魔王子復讐譚Schadenfreude~全てを奪った貴様を俺が滅ぼすまで~ 2話
・遡ること数年前
・群衆の罵声の中、馬車の檻の中にて
兵士「おら、着いたぞ」
エリザベート「ついにこの時が……さようなら子供たち、私はあなた達のお父様の元へ逝きます。どうか、強く生きて下さいまし……」
ジーク「母上!!」
リエル「お母様!!」
兵士「早く来い!」
・エリザーベート、兵士にギロチンへ引き立てられる。首枷がはめられた後、観覧席に座り不敵に笑うハインツに目をやる。
ハインツ(クックック、これでようやく邪魔者は消える。この国は私の思うがままだ。この女を殺した後は、小僧と小娘を魔の大陸の魔物共の餌にでもしてやるか)
エリザベート(ああ、ハインツ。あなたにとってはあの人も私も、そして子供達も邪魔者でしかないという事ですか……)
兵士「執行!」
・ギロチンの刃が落ち、首が掲げられると同時に群衆の感性が沸き起こる。
ジーク「……ッ!!」
リエル「いやあああああああああああああああああああああああああああああああああああ!!!」
・暗転
・追放後、魔の大陸__大迷宮「奈落の奥底」にて
ジーク「はぁ……はぁ……はぁ……」
ジーク(何とか魔物の群れから逃げられた、だが国を追放された今、僕達はこれからどうすればいい?)

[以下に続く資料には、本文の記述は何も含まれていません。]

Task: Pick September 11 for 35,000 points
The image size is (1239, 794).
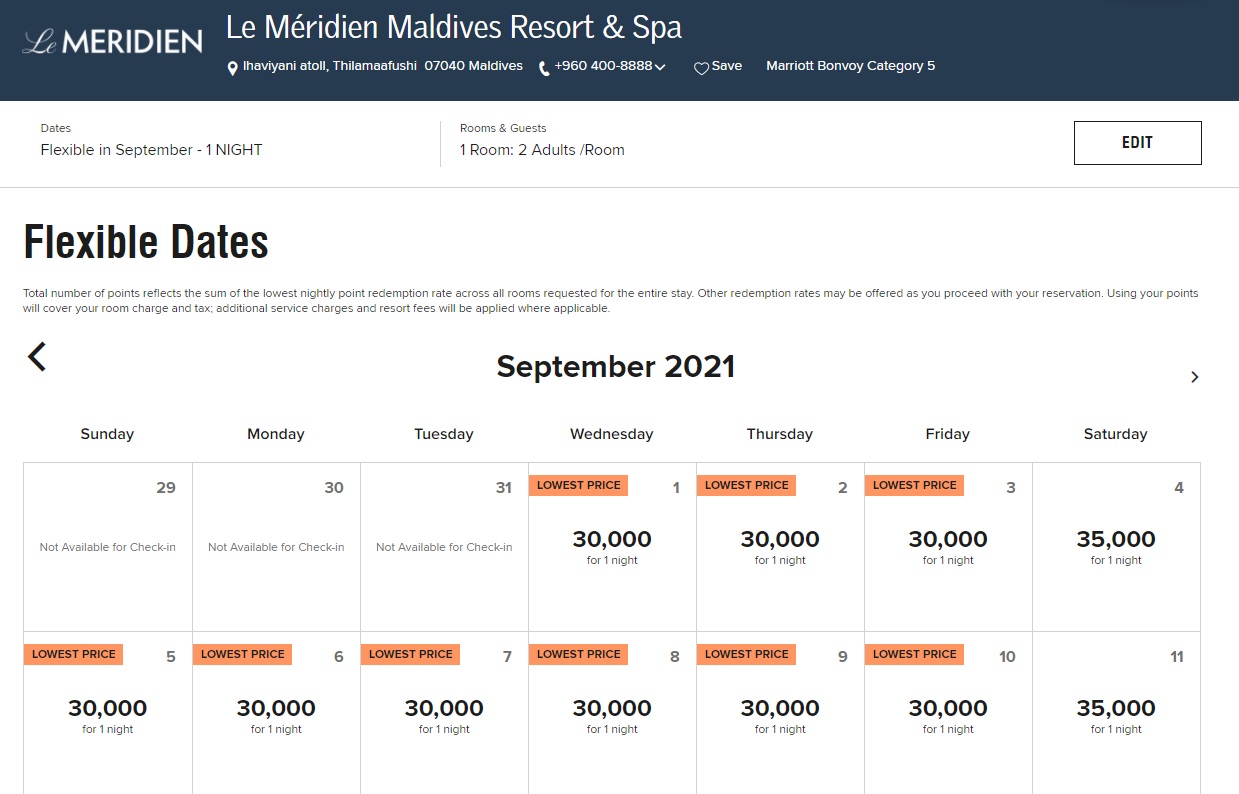Action: [x=1116, y=715]
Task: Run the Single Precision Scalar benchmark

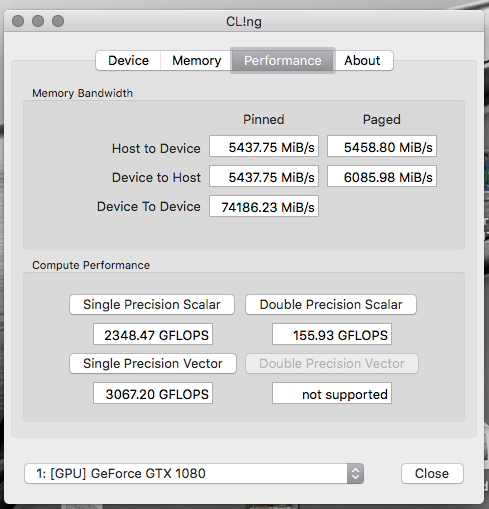Action: click(152, 305)
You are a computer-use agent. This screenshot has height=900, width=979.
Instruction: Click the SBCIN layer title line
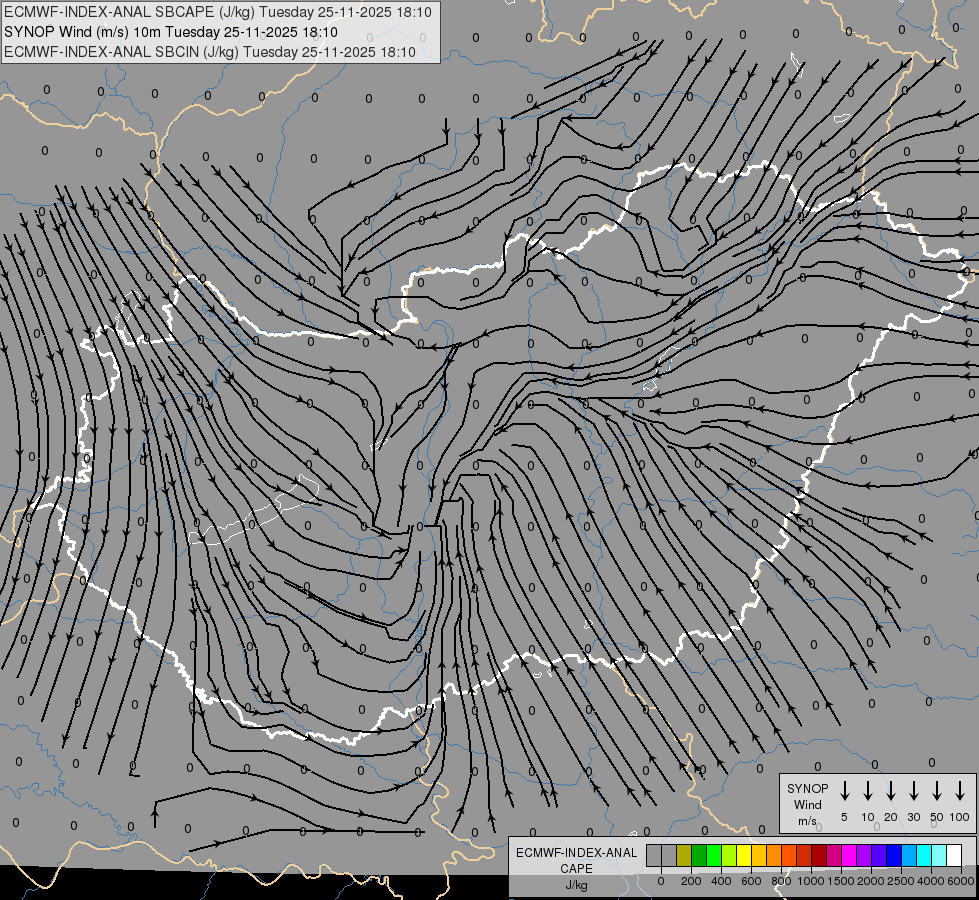210,51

リエル「うう……もう嫌ですわ……お兄様……、お城に帰りたいですわ……」
ジーク「我慢してくれリエル、僕たちにはもう帰る城がないんだ」
ジーク(何故だ、何で僕達がこんな目に遭わないといけないんだ。僕達はただ、普通に生きてきただけなのに……。父上が突然死んで……気付けば母上が僕達を唆して父上に毒を盛ったという事にされて……。挙句の果てには母上は処刑され、僕達はこの間の大陸に追放されてしまった。敵は誰だ。僕達を嵌めて権力の座に就こうとしたハインツか? いや、アイツだけじゃない。民衆は僕達に罵声や石を投げた。兵士たちは僕達を拷問にかけた。あの国は僕達を見捨てた。つまり、僕……いや、俺達の敵はあのクソみたいな国の全て! 父上と母上を死に追いやり、俺達兄妹をこんな理不尽な目に合わせた奴らは必ず絶対に何があろうとここから生き延びて、そして……)
ジーク「……皆殺しにしてやる!」
リエル「お、お兄様 !?」ビクッ
ジーク「ああ、驚かせてしまってごめんな、大丈夫だリエル。お前は俺が必ず守ってやるからな……」
魔物・牙狼「ウオォォォォォォォォォォォォォォォォォォォォォォォォォォォォォ!!」
ジーク「チッ、アイツらやっぱり追ってきたか! まさかこんな時に見つかるとかなんてタイミングの悪い!」
ジーク(どうする? ここには武器となるものが見当たらない。だが、奴らへの復讐を成し遂げるまでは……)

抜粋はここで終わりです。